**What you are asked to do**
Leaving out every image, restate all the records word for word.

>>>>>

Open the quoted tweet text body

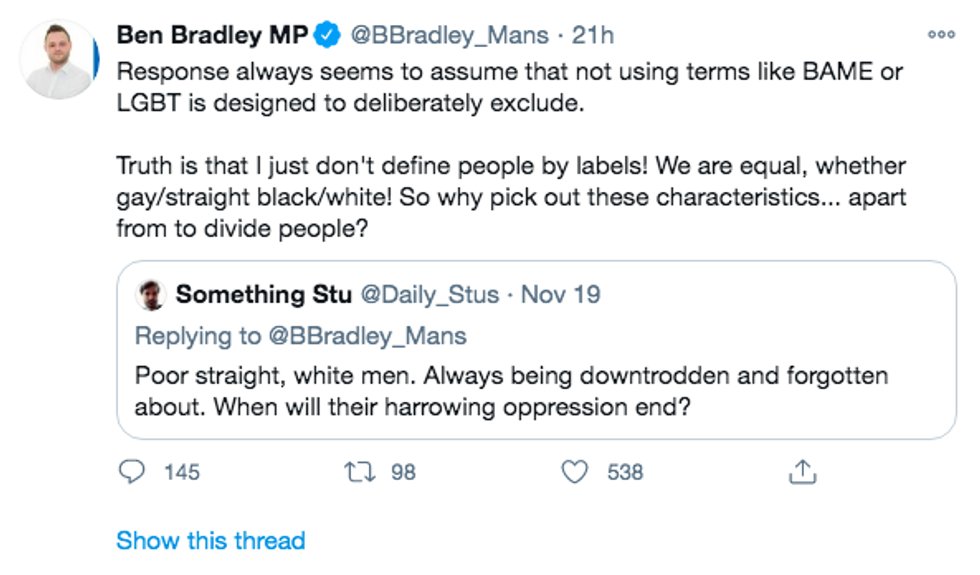click(x=511, y=392)
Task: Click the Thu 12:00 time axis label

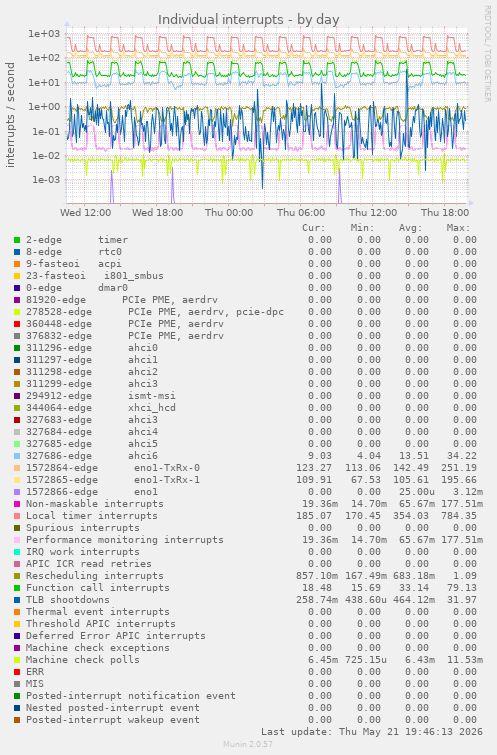Action: click(373, 213)
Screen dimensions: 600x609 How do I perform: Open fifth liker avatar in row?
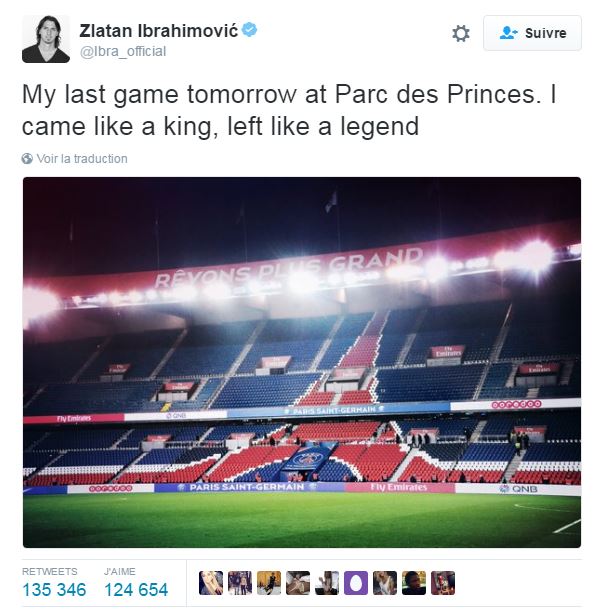327,583
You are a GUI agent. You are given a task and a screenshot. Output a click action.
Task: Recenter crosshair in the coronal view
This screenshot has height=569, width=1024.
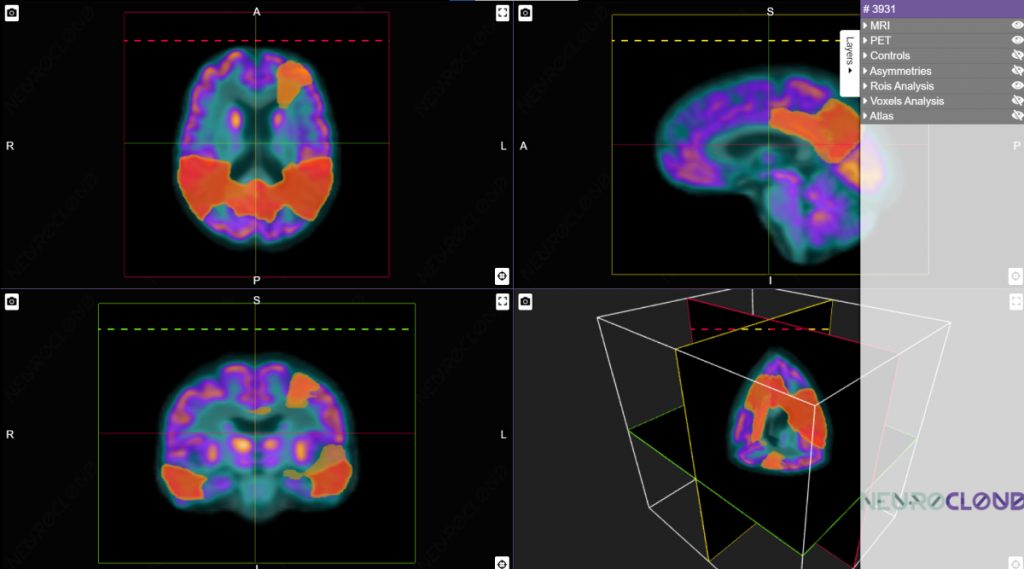pos(502,563)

<<<<<

**Solution to the exercise**
Open the quoted tweet text body

click(x=511, y=392)
Task: Click the Thu 12:00 time axis label

Action: click(373, 213)
Screen dimensions: 600x609 How do I perform: Open fifth liker avatar in row?
327,583
You are a GUI agent. You are given a task and a screenshot. Output a click action.
Task: Recenter crosshair in the coronal view
This screenshot has height=569, width=1024.
pos(502,563)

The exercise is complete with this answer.